== Bereitgestellte Daten

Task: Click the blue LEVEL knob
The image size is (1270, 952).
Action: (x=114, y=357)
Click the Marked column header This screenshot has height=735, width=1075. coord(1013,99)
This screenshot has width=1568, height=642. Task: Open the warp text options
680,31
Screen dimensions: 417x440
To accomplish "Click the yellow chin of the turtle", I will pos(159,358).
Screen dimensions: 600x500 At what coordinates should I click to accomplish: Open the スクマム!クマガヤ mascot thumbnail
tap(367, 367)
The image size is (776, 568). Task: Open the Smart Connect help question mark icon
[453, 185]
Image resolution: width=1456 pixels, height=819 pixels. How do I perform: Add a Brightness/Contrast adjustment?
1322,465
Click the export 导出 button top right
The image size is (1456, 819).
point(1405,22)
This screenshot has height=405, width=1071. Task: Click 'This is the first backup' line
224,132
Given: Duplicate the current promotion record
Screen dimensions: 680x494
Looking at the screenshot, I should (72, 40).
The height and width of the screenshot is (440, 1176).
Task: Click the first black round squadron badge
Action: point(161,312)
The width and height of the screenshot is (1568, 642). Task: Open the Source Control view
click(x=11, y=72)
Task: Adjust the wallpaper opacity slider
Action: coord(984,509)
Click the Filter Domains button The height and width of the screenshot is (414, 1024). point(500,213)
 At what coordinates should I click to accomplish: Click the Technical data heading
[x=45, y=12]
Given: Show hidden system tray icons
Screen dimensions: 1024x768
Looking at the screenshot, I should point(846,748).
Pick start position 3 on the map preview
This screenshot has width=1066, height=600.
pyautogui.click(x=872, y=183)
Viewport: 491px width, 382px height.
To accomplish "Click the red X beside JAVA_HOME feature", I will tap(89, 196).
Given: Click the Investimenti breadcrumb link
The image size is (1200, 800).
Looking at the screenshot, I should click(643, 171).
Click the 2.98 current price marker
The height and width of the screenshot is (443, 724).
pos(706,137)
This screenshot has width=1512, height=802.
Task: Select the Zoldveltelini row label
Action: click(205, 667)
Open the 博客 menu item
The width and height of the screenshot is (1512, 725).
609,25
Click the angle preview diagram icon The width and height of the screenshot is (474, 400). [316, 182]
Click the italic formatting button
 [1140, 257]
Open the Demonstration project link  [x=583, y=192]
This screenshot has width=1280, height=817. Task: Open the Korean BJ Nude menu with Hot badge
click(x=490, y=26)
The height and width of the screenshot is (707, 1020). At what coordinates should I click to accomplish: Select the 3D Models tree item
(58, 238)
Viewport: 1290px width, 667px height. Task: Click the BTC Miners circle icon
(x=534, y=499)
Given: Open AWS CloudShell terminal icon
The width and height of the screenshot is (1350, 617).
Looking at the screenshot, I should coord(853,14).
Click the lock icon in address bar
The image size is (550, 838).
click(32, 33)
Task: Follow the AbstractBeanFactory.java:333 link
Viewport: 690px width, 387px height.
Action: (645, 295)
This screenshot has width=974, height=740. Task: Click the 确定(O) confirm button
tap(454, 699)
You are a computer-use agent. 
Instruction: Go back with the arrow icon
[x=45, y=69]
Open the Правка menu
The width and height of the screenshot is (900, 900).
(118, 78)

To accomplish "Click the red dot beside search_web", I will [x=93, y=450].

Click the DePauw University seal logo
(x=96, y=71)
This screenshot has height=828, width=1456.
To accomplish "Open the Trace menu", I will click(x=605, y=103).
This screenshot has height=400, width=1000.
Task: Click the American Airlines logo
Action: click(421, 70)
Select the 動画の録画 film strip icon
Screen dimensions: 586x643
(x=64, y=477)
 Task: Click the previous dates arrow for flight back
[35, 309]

====

**Deine Aufgabe**
Gib die Zeilen der Datensätze wortgetreu wieder, beginnend am Anfang der Datensätze und endend mit der Zeile, die „I will pos(159,358).“ enthält.

**Die Antwort**
Task: Click the blue LEVEL knob
The image size is (1270, 952).
Action: (x=114, y=357)
Click the Marked column header This screenshot has height=735, width=1075. coord(1013,99)
This screenshot has width=1568, height=642. Task: Open the warp text options
680,31
Screen dimensions: 417x440
To accomplish "Click the yellow chin of the turtle", I will pos(159,358).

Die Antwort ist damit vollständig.